SQL Server Data Mining: Plug-In Algorithms performance
-
28 noiembrie 2011 14:39
Hi,
I have one questions. I have done some plugin for mining sequential patterns.
When I start a plugin algorithm for the first time (PC reboot, server restart, ...) data are loaded very fast (i mean executin all: ProcessCase),
but when I run algortihm for the next time data loading is very slow (10-times and worth).
What Can be problem?
Thanks for advice.
Edit: I am using managed plugins version.- Editat de tisonet 28 noiembrie 2011 14:47
Toate mesajele
-
28 noiembrie 2011 18:47If any relevant code or query is exist..could you please share it..?
Think more deeply of performance terms -
28 noiembrie 2011 19:51
Thats not so easy, because I had to post all source code, and i dont have enought law to share the source code.
But I am not sure if this problem can do a plugin.
I think that sql anal. server for the first time transfer data from db quickly, but for the next time slowly.
After server transfer all data, algorithm takes the same time for every mining.
Mayby I have to close some resources after finish mining, but tutorial for creating plugins didnt say anything about it.
The example shows my loading data from db.
public override void ProcessCase(long caseID, MiningCase inputCase) { uint attrsCount = Algorithm.AttributeSet.GetAttributeCount(); uint attrIndex = 1; double seqKey = 0.0; uint indexValue = 0; // Items associated with timestamps. var itemsets = new Dictionary<double, HashSet<uint>>(); // increment the current value of the trace notification Algorithm._trainingProgress.Current++; bool hasItem = inputCase.MoveFirst(); while (hasItem) { // Gets timestamp of an item. if (inputCase.Attribute == Algorithm.SequenceKeyAttribute) { seqKey = inputCase.DoubleValue; } // Gets an item id. else if (inputCase.Attribute == Algorithm.NestedKeyAttribute) { indexValue = inputCase.IndexValue; } // If a new item started, saves a previuos item. if (attrIndex == attrsCount) { // Checks if an item is a frequent item. if (_frequentItems.Contains(indexValue)) { attrIndex = 1; HashSet<uint> itemset; bool exist = itemsets.TryGetValue(seqKey, out itemset); if (!exist) { itemset = new HashSet<uint>(); itemsets.Add(seqKey, itemset); } itemset.Add(indexValue); } } else { attrIndex++; } hasItem = inputCase.MoveNext(); } List<List<uint>> itemsetsList = new List<List<uint>>(itemsets.Count); // if distinct items only is set true, this hashset saves already added items. HashSet<uint> alreadyAddedItems = (_distinctItemsOnly) ? new HashSet<uint>() : null; foreach (var itemset in itemsets.OrderBy(i=>i.Key)) { List<uint> itemsList = new List<uint>(itemset.Value.Count); foreach (var item in itemset.Value) { // Adds item to an itemset iff: // distinct items only is false, or // this is the first occurence of item in sequence. if(!_distinctItemsOnly || alreadyAddedItems.Add(item)) { itemsList.Add(item); } } if (itemsList.Count > 0) { itemsetsList.Add(itemsList); } } if (itemsetsList.Count > 0) { _sequences.Add(new Sequence(itemsetsList)); } if (caseID % 100 == 0) { // Fire the trace every 100 cases, to avoid performance impact. Algorithm._trainingProgress.Progress(); // Make sure that the processing was not canceled. Algorithm.CheckCancelled(); } }
-
30 noiembrie 2011 18:29Moderator
Tisonet, are you releasing resources after execurtion of your plugin is completed?

What you need to do
Continue the forum thread about slow data loading in a SQL Server data mining plug-in, picking up right after the moderator's last post.

Material
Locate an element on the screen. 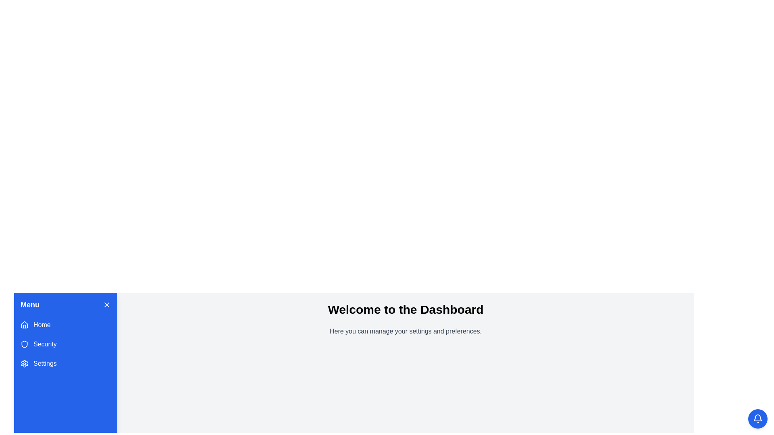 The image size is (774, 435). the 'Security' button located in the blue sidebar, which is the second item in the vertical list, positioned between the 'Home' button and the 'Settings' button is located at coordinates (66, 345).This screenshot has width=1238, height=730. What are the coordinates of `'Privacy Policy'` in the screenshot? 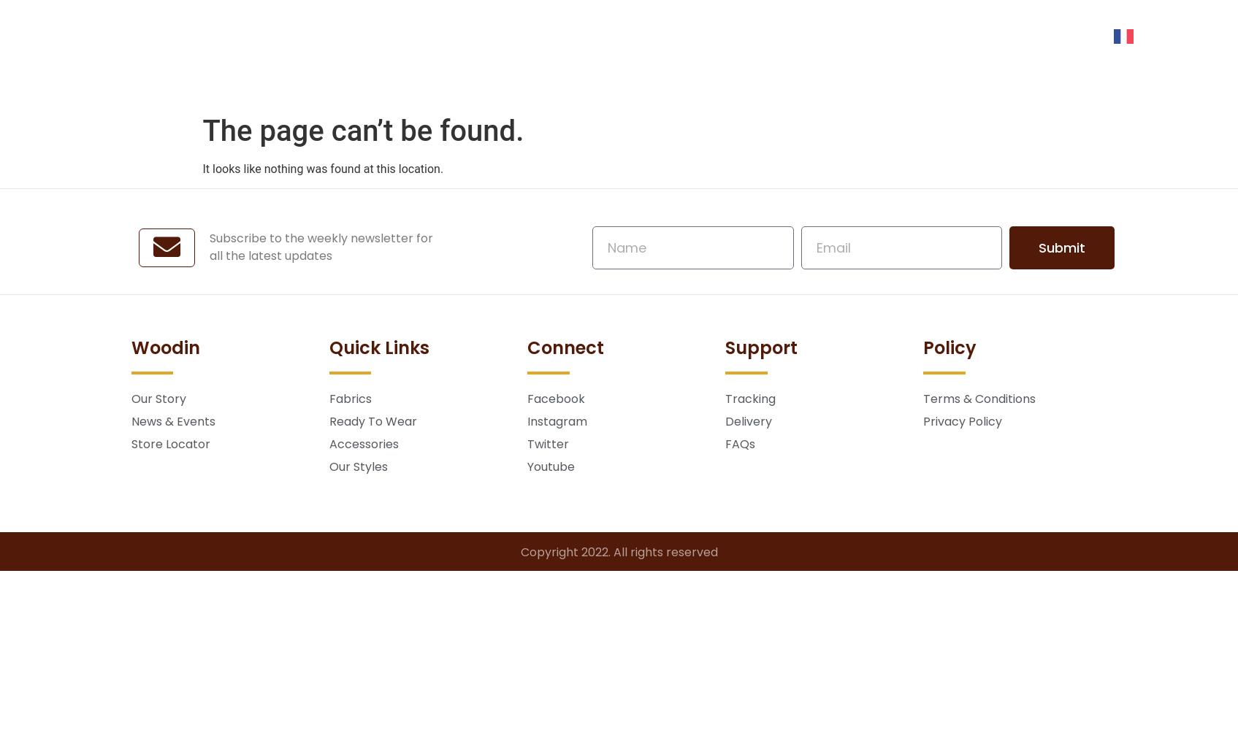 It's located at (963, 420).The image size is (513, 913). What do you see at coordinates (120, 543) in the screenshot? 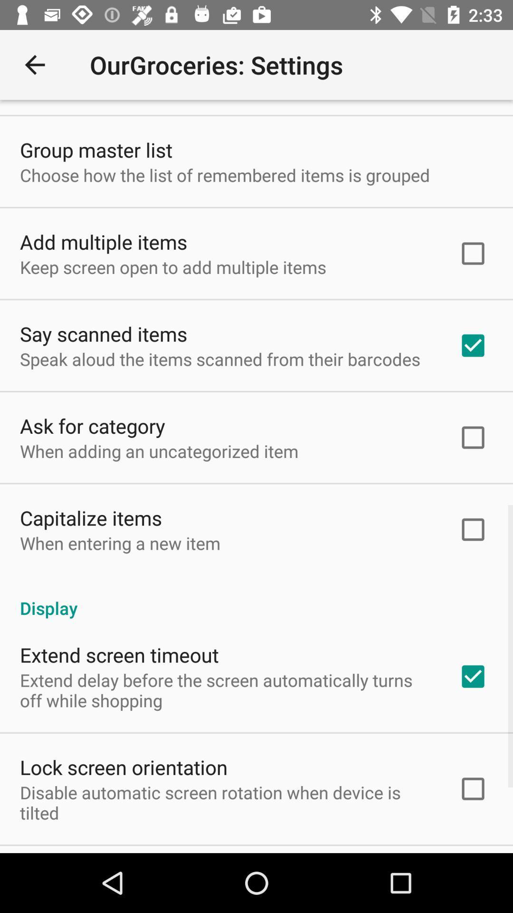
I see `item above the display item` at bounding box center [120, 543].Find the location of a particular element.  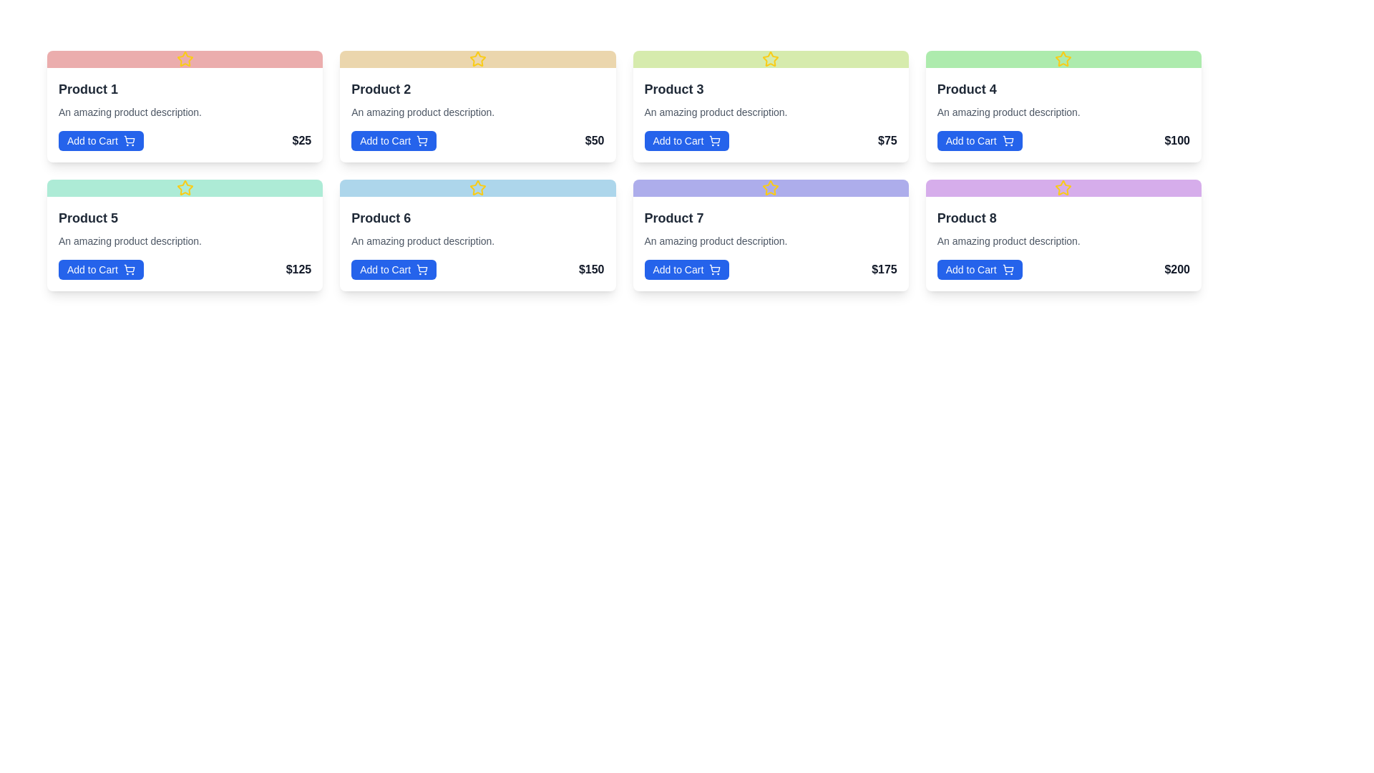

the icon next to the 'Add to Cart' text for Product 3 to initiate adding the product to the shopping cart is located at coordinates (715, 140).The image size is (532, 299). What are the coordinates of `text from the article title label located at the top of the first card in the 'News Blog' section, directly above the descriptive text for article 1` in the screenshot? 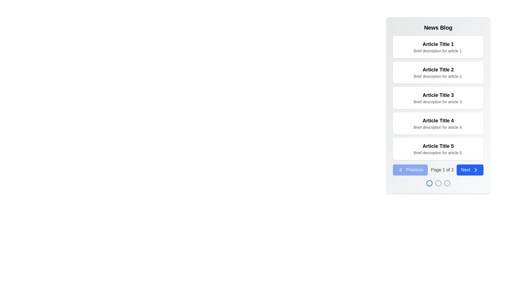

Expected answer
This could explain why it is working fine first time. I would also check if there are no infinite loops in the code.
HTH, Vlad.
-
30 noiembrie 2011 21:56Moderator
Hi
can you please verify the memory pressure on the system during training? Ideally, you would check the amount of memory used by the analysis services process (msmdsrv.exe) before and after each model training session
Regarding resource usage - are you building multiple models in the same mining structure?
bogdan crivat / http://www.bogdancrivat.net/dm -
1 decembrie 2011 19:05
I checked the memory and nothning special:
Before first run: 33,5 MB
After first run: 82 MB
Running time: 2:49 m.
Before second run: 83 M
After second run: 86 MB
Running time: 33:53 m.
I did some profiling throw VS and find that 99.99% time takes clr.dll, this function:
Microsoft.SqlServer.DataMining.PluginAlgorithms.InternalCaseProcessor.ExportedProcessCase(int32 modopt(System.Runtime.CompilerServices.IsLong),uint32 modopt(System.Runtime.CompilerServices.IsLong),uint32 modopt(System.Runtime.CompilerServices.IsLong)*);
I dont open any resources. Just log file, which iam closing.
-
1 decembrie 2011 20:34Moderator
Are you using any static variables?
Memory Management
Memory objects—such as strings, variants, and arrays—must be allocated and freed using per-algorithm or per-request service provider interfaces passed to plug-in algorithms by the Data Mining Engine. This allows the Data Mining Engine to efficiently manage memory resources and balance them across multiple requests. As a plug-in algorithm developer, this is another complex area that you no longer need to spend development effort on.Please, check these links:
http://msdn.microsoft.com/en-US/library/aa964125(v=SQL.90).aspx
http://msdn.microsoft.com/en-us/magazine/cc163377.aspx
Are you getting any errors during second run?
-
2 decembrie 2011 10:13
No erros, after every run I get the same results, but different running time.
I dont know what this means:
Memory objects—such as strings, variants, and arrays—must be allocated and freed using per-algorithm or per-request service provider interfaces passed to plug-in algorithms by the Data Mining Engine
In managed plugin Iam using C# and it has garbage collector, so how I can freed memory (of course I know about IDisposable).
To collections: When I implemented plugins a always did "big thinking" to choose correct collection type (with the best complexity).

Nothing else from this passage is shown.